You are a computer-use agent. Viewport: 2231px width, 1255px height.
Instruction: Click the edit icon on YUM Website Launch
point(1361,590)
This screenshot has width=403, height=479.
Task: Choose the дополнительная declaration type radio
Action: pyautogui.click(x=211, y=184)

• • • • • • •

- _SET EXERCISE_: Quote all of the data above word for word, keeping each line as it stands.

- _TASK ANSWER_:
You are a computer-use agent. Viewport: 2231px width, 1255px height.
Instruction: Click the edit icon on YUM Website Launch
point(1361,590)
This screenshot has width=403, height=479.
Task: Choose the дополнительная declaration type radio
Action: pyautogui.click(x=211, y=184)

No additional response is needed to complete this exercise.